Culture

Série : “Petits meurtres entre voisins”, une plongée glaciale dans les faux-semblants

Diffusée le 10 septembre 2026 sur Netflix, cette mini-série néerlandaise en sept épisodes adapte le best-seller de Saskia Noort. Derrière les villas luxueuses de Bergen, un incendie mortel fait voler en éclats les apparences d’un club très fermé. Un thriller psychologique redoutable.

Il m’a fallu cinq heures. Cinq heures d’affilée devant ma télévision, comme n’importe quel spectateur pris au piège d’une série qui ne vous rend pas votre soirée, pour venir à bout des sept épisodes de Petits meurtres entre voisins, adaptation du roman De Eetclub de l’écrivaine néerlandaise Saskia Noort. Et le sentiment tenace, une fois le générique de fin passé, d’avoir regardé quelque chose qui ne ressemble pas à ce que Netflix produit d’habitude. Pas de stars hollywoodiennes, pas d’intrigue calibrée pour le marché mondial.

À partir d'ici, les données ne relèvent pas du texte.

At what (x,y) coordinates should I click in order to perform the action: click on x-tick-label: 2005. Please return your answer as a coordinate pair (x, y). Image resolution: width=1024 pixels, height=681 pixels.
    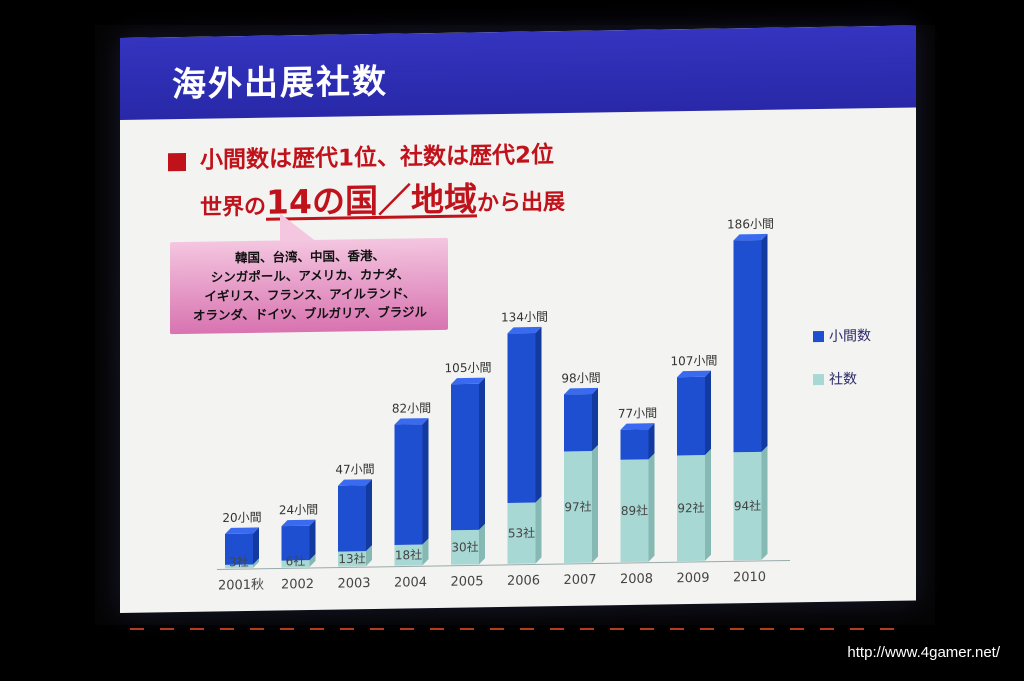
    Looking at the image, I should click on (466, 582).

Juste une histoire néerlandaise, tirée d’un livre, brute, sensuelle et glaciale à la fois, qui vous attrape dès les premières minutes et ne vous lâche plus. Karen van der Made s’installe avec sa famille à Bergen, station balnéaire chic des Pays-Bas. Très vite, elle est invitée à rejoindre le « Dining Club », un cercle fermé de couples fortunés qui cultivent l’entre-soi, les dîners arrosés et les secrets bien gardés. Mais lorsqu’un incendie criminel emporte l’un des membres, Evert, le vernis se fissure. Karen, d’abord spectatrice fascinée, devient enquêtrice malgré elle. Chaque révélation en entraîne une autre, adultères, dettes cachées, arrangements douteux, culpabilités enfouies. La série ne se contente pas de résoudre un meurtre ; elle dissèque une micro-société où l’amitié est un contrat, le luxe un masque et le silence une monnaie d’échange.

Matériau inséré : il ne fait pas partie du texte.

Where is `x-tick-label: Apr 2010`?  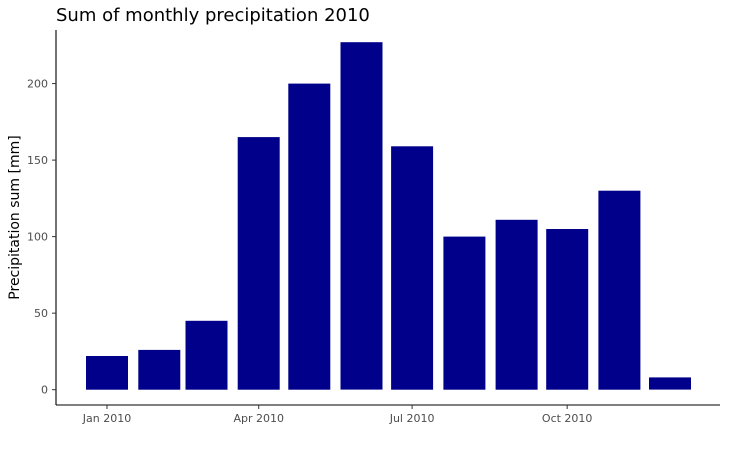
x-tick-label: Apr 2010 is located at coordinates (258, 418).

“Les scénaristes ont pris des libertés”
Ce qui frappe d’abord, c’est la mise en scène. Dana Nechushtan et Margien Rogaar signent une réalisation d’une élégance rare. Les dunes de Bergen aan Zee, les villas aux baies vitrées, les restaurants de plage et les canaux d’Amsterdam deviennent des personnages à part entière. La lumière y est toujours un peu froide, comme si le soleil du nord refusait de réchauffer les intrigues. Les cadres sont précis, les gros plans disent tout ce que les dialogues taisent. On pense à Big Little Lies, bien sûr, mais en plus cru, plus européen, plus psychologique. The Guardian parle d’ailleurs d’une « prise en main astucieuse et pleine de rebondissements ».